The Marion Board of Health and the “more mature” members of the Planning Board are joining forces on the recreational adult use marijuana front, pushing forward together with the Zoning Board of Appeals to get voters to approve a temporary moratorium on commercial marijuana establishments.
Planning Board Chairman Eileen Marum and Town Planner Gil Hilario attended the Board of Health’s January 9 meeting to introduce the board to the Commonwealth’s recent release of a draft regulation on marijuana distribution, ahead of the official deadline for a finalized regulation on March 15.
Marum informed the Board of Health that the Town’s Medical Marijuana Zoning Bylaw will be repealed on December 31, 2018, adding that oversight of marijuana distribution and sales will fall under the recently established Cannabis Control Commission.

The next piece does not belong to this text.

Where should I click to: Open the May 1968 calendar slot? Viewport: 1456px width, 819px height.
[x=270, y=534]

“It’s imperative to get together to protect our citizens and make sure we don’t have any diversions of marijuana that could trickle down,” Marum said. “We’re just looking to get a moratorium so that some marijuana establishment wouldn’t be able to come in to the community and use our land or any of our structures … to put in their marijuana business, whether it be the propagation, harvesting, selling, whatever.”

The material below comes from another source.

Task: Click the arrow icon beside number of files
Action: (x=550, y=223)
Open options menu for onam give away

Marum indicated that the entire Planning Board is not in favor of a moratorium, or of banning marijuana establishments, in Marion. Some members, she said, are “kind of enthusiastic about having marijuana.”
“Some of the more mature people on the Planning Board are not so enthusiastic,” said Marum. “They don’t think it’s a very good idea.”

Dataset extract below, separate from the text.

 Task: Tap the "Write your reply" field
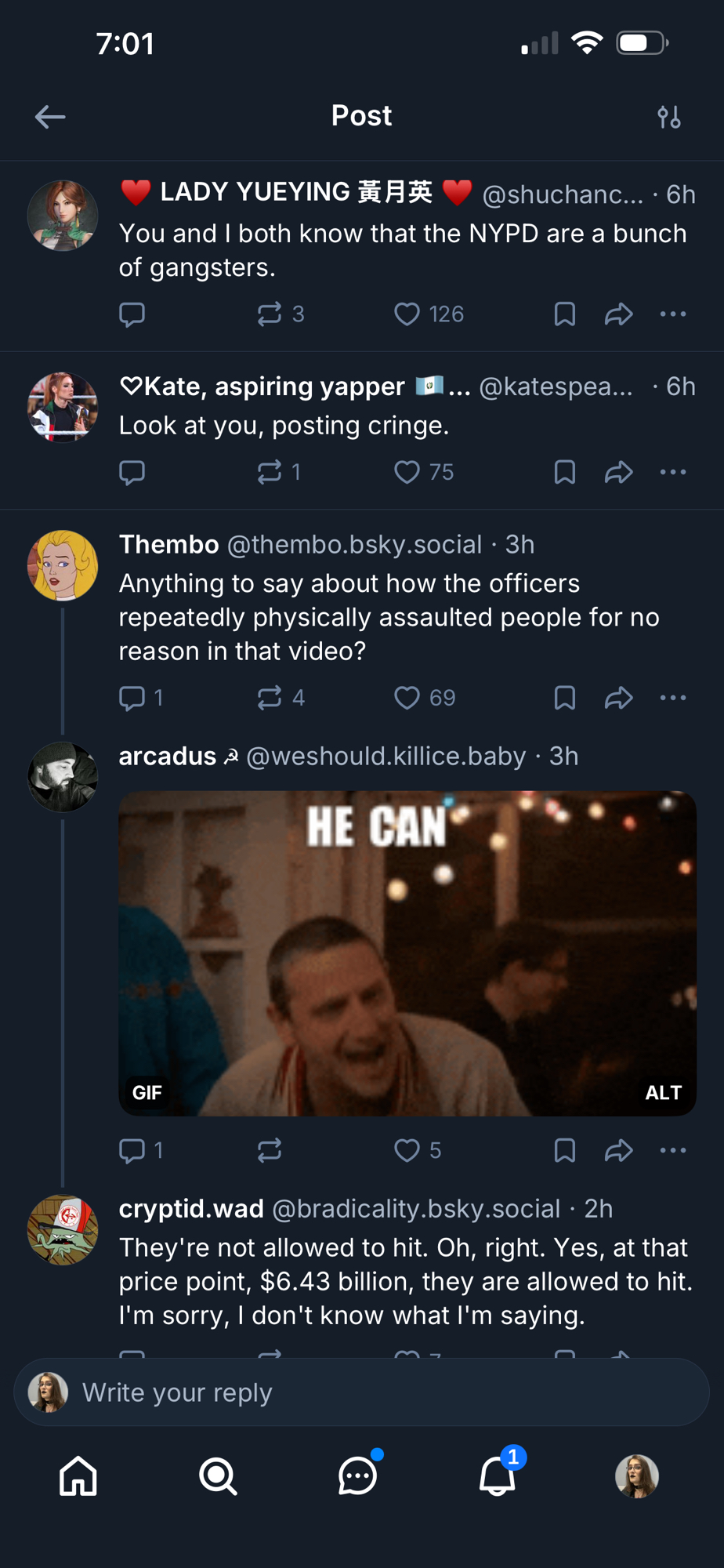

According to the 2016 Annual Town Report, there was only an 11-vote split in the Marion voters’ approval of legalizing recreational marijuana: 1,626 in favor and 1,615 opposed.
Which is nuts, said Board of Health member Betsy Dunn, but she conceded that when it comes to a special town meeting, “We have to do what the Town says.”
An 11-vote advantage – “That isn’t very much,” said Marum. “But a win’s a win,” she added. “That just goes to show how the town is split – and people may change their minds.”
The Planning Board has scheduled a public hearing pertaining to a tentative moratorium on marijuana establishments for February 5 at 7:00 pm at the Marion Town House, and joining the board will be members of the Board of Health and ZBA to discuss what direction the Town would like to go in terms of a draft of its own.
“Bear in mind that … you can’t do too much, because this is still a draft,” said Marum pointing to the Commonwealth’s December 21 draft, “but we can make our own draft. We can start to think about what we want in our own bylaw.”
Hilario mentioned some of the common approaches some other towns are pursuing, including simply modifying the town’s existing medical marijuana bylaw to include recreational marijuana facilities.
“It’s too early to say,” said Hilario. “More research is needed. It’s too premature.”
Marum told the board that while jurisdiction over recreational marijuana facilities falls under the Planning Board and not the Board of Health, “As the chair of the Planning Board, I would like input from the Board of Health. I think it’s very, very important. It’s going to touch everyone in the community and it’s going to impact their health … and you’re going to be coming at it from a health perspective.”
Having said that, Board of Health member Jason Reynolds proposed that the Board of Health table its discussion on banning menthol cigarettes and flavored tobacco until the spring in order to focus the board’s efforts on recreational marijuana.
“I want to be able to give this our time and energy, but we’re up against a real deadline when it comes to marijuana, so I think we should focus on that, and when that is done, we can take up the flavored tobacco issue,” said Reynolds.
Agreed, said Dunn and Board of Health Chairman John Howard.
Under the advisement of Cheryl Sbarra, senior staff attorney and director of the Tobacco Cessation and Prevention Program and Chronic Disease Prevention Program for the Massachusetts Association of Health Boards, the board decided to remove flavored tobacco from its future meeting agendas under the ‘discussion’ and ‘old business’ sections unless the board actually intends to discuss it.
Before that happened, though, Nicholas John from the R Street Institute addressed the board one final time, advocating for the use of non-combustible nicotine products such as e-cigarettes and vapor devices as smoking cessation products for adults trying to quit smoking traditional combustible cigarettes.
John again urged the board to embrace smokeless nicotine products as a smoking cessation strategy rather than opposing them and advocating prescription drugs for quitting smoking.
“People should be able to make the decision to use and have access to the products that work best for them,” said John. “Pushing people to pills … is not a sound approach to public health, and I sincerely urge this board to consider the value in e-cigarettes and certain vapor products…”
Once the discussion closed, Howard suggested, “It will be reopened some time later, so in the meantime, no votes…”
The next meeting of the Marion Board of Health is scheduled for January 23 at 4:30 pm at the Marion Town House.